- Born: November 30, 1991 (age 34) Salem, India
- Occupation: Actor
- Years active: 2011–present
- Known for: Bharathi Kannamma;
- Partner: Archana Ravichandran (2024-present)

= Arun Prasath =

Indian television actor

Arun Prasath (born 30 November 1991) is an Indian television actor. He is known for his role in the serial Bharathi Kannamma. and he is known for his participation in the Indian reality show, Bigg Boss 8.

==Career==
In 2011, he made his debut as an actor with the short film Paran Kalam, which was well received in local film industry. Arun later played a supporting role in the film Meyaadha Maan playing the role of Kishore, the film was released in 2017 and went on to be a hit.

In 2019, Arun gained widespread recognition for his role in the Star Vijay series Bharathi Kannamma, where he played the lead role of Bharathi. In 2021, Arun won the Best Actor Award for his performance in the series at the Vijay Television Awards.

In 2024, he participated in the reality show Bigg Boss 8 as contestant. He was later evicted at 8th position from the show on Day 97.

[Entries for locating text and elements]
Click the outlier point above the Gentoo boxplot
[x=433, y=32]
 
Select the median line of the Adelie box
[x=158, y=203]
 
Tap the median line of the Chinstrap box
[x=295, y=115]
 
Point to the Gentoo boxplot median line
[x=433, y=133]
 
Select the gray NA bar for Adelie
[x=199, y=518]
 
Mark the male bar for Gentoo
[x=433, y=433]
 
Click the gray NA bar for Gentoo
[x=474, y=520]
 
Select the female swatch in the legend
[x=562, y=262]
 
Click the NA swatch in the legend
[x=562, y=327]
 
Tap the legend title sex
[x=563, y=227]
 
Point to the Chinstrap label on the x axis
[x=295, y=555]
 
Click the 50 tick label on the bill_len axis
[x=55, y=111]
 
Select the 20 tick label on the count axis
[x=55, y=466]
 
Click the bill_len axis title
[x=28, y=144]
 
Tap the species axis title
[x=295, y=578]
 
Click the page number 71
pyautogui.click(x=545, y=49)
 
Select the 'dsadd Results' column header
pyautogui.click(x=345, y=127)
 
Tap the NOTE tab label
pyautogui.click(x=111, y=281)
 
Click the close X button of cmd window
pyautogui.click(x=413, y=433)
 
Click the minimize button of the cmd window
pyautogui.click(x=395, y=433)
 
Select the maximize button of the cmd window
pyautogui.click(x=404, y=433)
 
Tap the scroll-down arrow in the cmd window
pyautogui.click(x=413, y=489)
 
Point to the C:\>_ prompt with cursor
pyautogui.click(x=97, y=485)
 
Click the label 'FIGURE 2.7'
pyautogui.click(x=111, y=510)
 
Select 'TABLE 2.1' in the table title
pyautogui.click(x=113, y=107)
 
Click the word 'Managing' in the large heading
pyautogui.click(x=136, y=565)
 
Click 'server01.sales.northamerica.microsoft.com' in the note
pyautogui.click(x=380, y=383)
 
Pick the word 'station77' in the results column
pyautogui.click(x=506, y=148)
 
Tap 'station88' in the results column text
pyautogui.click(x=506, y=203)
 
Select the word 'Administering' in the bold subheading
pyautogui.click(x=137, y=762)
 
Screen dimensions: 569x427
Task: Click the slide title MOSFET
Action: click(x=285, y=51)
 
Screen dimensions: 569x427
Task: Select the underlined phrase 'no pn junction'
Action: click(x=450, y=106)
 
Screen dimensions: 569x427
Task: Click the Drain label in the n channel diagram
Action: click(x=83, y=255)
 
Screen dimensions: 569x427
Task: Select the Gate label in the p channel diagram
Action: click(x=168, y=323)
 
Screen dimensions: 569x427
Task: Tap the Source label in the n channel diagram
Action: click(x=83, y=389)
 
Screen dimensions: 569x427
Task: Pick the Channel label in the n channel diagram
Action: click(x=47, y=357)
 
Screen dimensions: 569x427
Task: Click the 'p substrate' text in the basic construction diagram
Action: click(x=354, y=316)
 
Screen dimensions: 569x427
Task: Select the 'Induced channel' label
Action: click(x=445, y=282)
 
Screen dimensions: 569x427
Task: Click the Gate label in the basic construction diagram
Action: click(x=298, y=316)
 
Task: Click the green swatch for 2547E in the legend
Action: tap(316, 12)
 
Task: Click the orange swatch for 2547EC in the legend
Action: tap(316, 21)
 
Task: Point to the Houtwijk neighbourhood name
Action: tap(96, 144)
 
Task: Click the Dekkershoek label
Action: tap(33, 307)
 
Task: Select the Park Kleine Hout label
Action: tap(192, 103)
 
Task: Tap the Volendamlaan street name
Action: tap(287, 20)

§ **STATED EXERCISE**
According to the Arun Prasath biography, what role did he play in the film Meyaadha Maan?

§ **EXERCISE SOLUTION**
Kishore, a supporting role.